Появление блудного сына на пороге бильярдной произвело эффект, весьма далекий от благоприятного. Георгий Алексеевич промахнулся по шару и разорвал сукно концом кия, Владимир с глупым видом застыл на месте, Алексей открыл рот, а пухлая, улыбчивая, гостеприимная Наталья Дмитриевна в мгновение ока обратилась в напряженное, источающее неприязнь существо. Только князь, сидевший в кресле у стены, не шелохнулся и даже бровью не повел.
– Здравствуйте, папенька, – неприятным голосом проговорил Сергей, засунув руки глубоко в карманы. – Здравствуйте, маменька. Добрый день, Петр Александрович. Счастлив видеть, что вы совершенно не изменились.
За минуту до того Амалия сняла пальто и отдала его горничной, но ее спутник избавляться от верхней одежды отказался и как был, с поднятым воротником и в грязной обуви, проследовал за баронессой Корф.
– Что вам угодно? – спросила Наталья Дмитриевна дрогнувшим голосом.

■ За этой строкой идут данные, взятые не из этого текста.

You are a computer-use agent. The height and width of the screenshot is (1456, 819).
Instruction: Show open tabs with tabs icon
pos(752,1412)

Но глаза ее метали молнии, которые не сулили вновь прибывшему ровным счетом ничего хорошего.
– Мне нужны деньги, – просто ответил Сергей. – Я задолжал Митрохину, и хозяйка требует уплаты за квартиру.
– Ты ставишь нас в неловкое положение, – промолвил Георгий Алексеевич после небольшого молчания. – Я уже давал тебе деньги две недели тому назад. – Он вздохнул и безнадежно спросил: – Сколько?
– Сто.
– Это слишком много, – вмешалась Наталья Дмитриевна. – У Митрохина вы взяли только рубль.

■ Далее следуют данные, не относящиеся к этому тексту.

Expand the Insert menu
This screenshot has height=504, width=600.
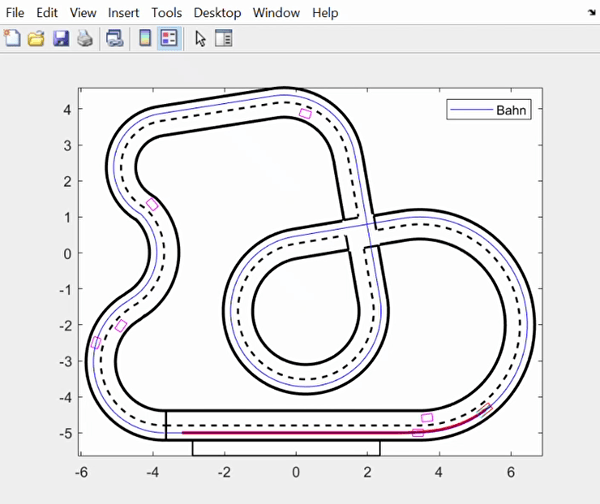pos(125,13)
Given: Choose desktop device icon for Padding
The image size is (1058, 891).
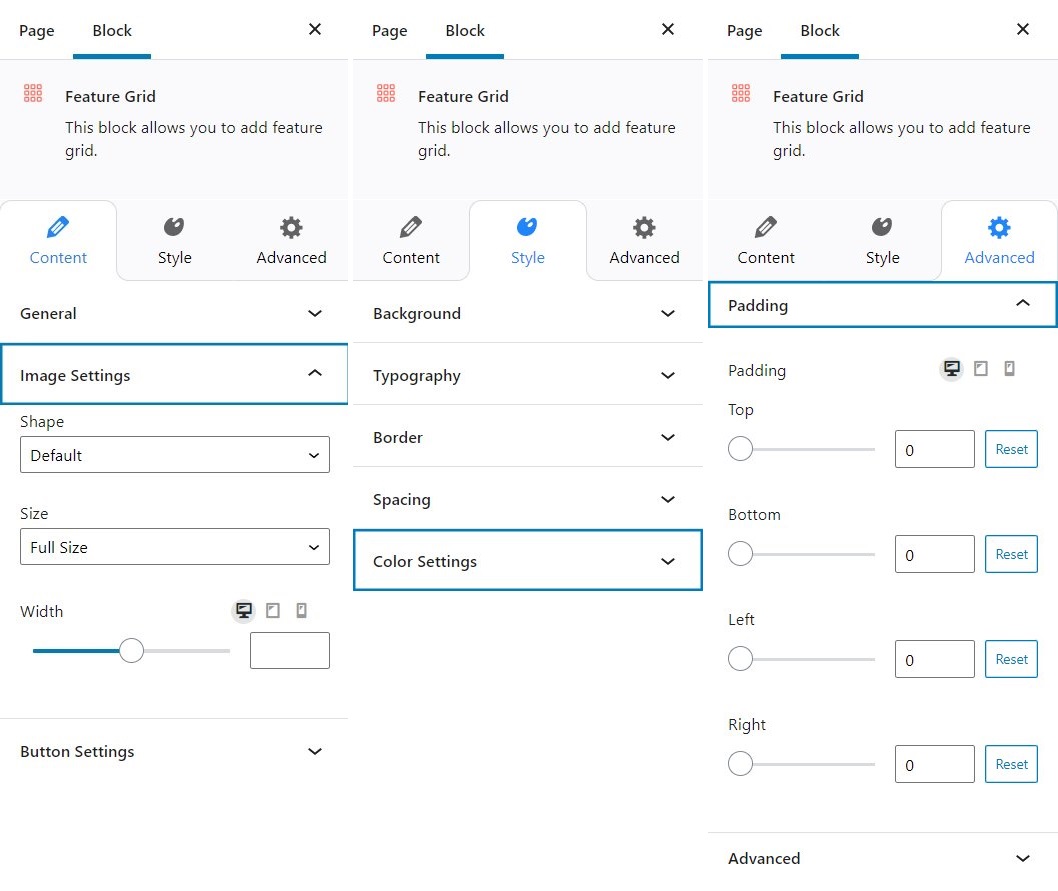Looking at the screenshot, I should coord(952,369).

– А квартиру вы не считаете, маменька? А как насчет калош? И перчатки мне тоже нужны. Да и есть-пить бесплатно нигде не дают.

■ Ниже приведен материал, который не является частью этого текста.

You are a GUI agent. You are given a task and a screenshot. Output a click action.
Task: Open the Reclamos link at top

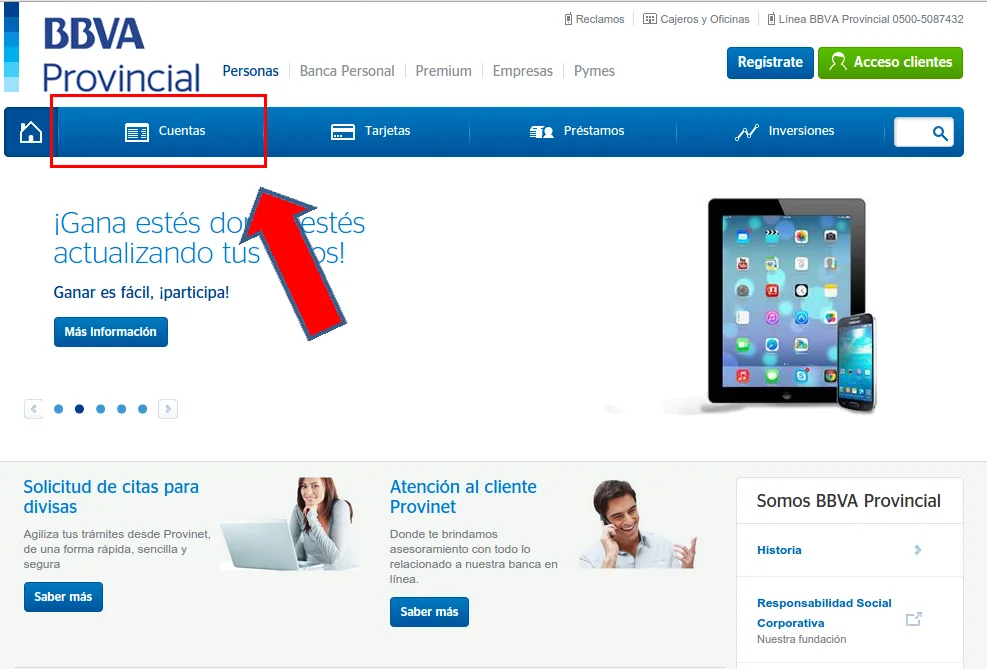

– Могу дать только двадцать рублей, – вмешался Георгий Алексеевич, протягивая сыну две смятые бумажки. – Бери и… и ступай.
– Двадцать мне мало будет, одни калоши в пять рублей станут, – угрюмо промолвил Сергей, но бумажки все же взял и небрежно засунул в карман. – Жаль, что у вас с деньгами туго, ну да мы-то с вами знаем почему, да?
И что-то такое глумливое проскользнуло в его тоне, что Георгий Алексеевич побагровел и стал тяжело дышать.
– Я требую, чтобы ты немедленно покинул этот дом! – рявкнул он.
– Покину, куда я денусь, – развязно ответил Сергей. – А вам, маменька, лучше бы поинтересоваться, кто сейчас на даче Шперера живет. Ручаюсь, вы очень, очень обрадуетесь.
Георгий Алексеевич открыл рот, как-то враз пожелтел лицом и сник. Сыновья глядели на него во все глаза, но взгляд, который ни с чем нельзя сравнить, принадлежал все же его жене.
– На даче Шперера? – проговорила Наталья Дмитриевна неожиданно высоким, тонким голосом. – Значит, опять, да, Жорж? Это она, да? А заказное письмо – это только предлог, чтобы с ней увидеться? – Муж не проронил ни слова. – Посмотри на меня! Что же ты молчишь?
Вместо ответа Георгий Алексеевич шагнул к старшему сыну, который стоял, недобро усмехаясь.
– Убирайся! – прошипел Киреев. – Вон, я сказал!
Он сделал попытку взять Сергея за плечо, чтобы вытолкать его из комнаты, но тот успел отскочить назад.
– Я сам уйду… Мое почтение, Петр Александрович! Счастливо оставаться!
Насмешливо блеснув глазами, он на прощание отвесил в сторону Амалии нечто вроде поклона и вышел из бильярдной.
– Жаль, сукно разорвалось, – пробормотал расстроенный Владимир, кладя кий. – И зачем вы, сударыня, его привели?
Глава 6
Ссора
«В самом деле, зачем я его привела?»
На этот вопрос Амалия не могла сама себе дать исчерпывающего ответа. Какую-то роль, конечно, сыграли фотографии первой жены Киреева, спрятанные за шкаф, глухое упоминание о старшем сыне, ставшем изгоем, и ощущение глубоко запрятанной фальши, которую баронессе Корф стал с некоторых пор внушать розовенький кукольный дом.
«По крайней мере, с чистой совестью могу сказать одно: я не могла уйти и оставить у ворот человека, который… который когда-то был частью этой семьи и которого из нее, полагаю, выжили».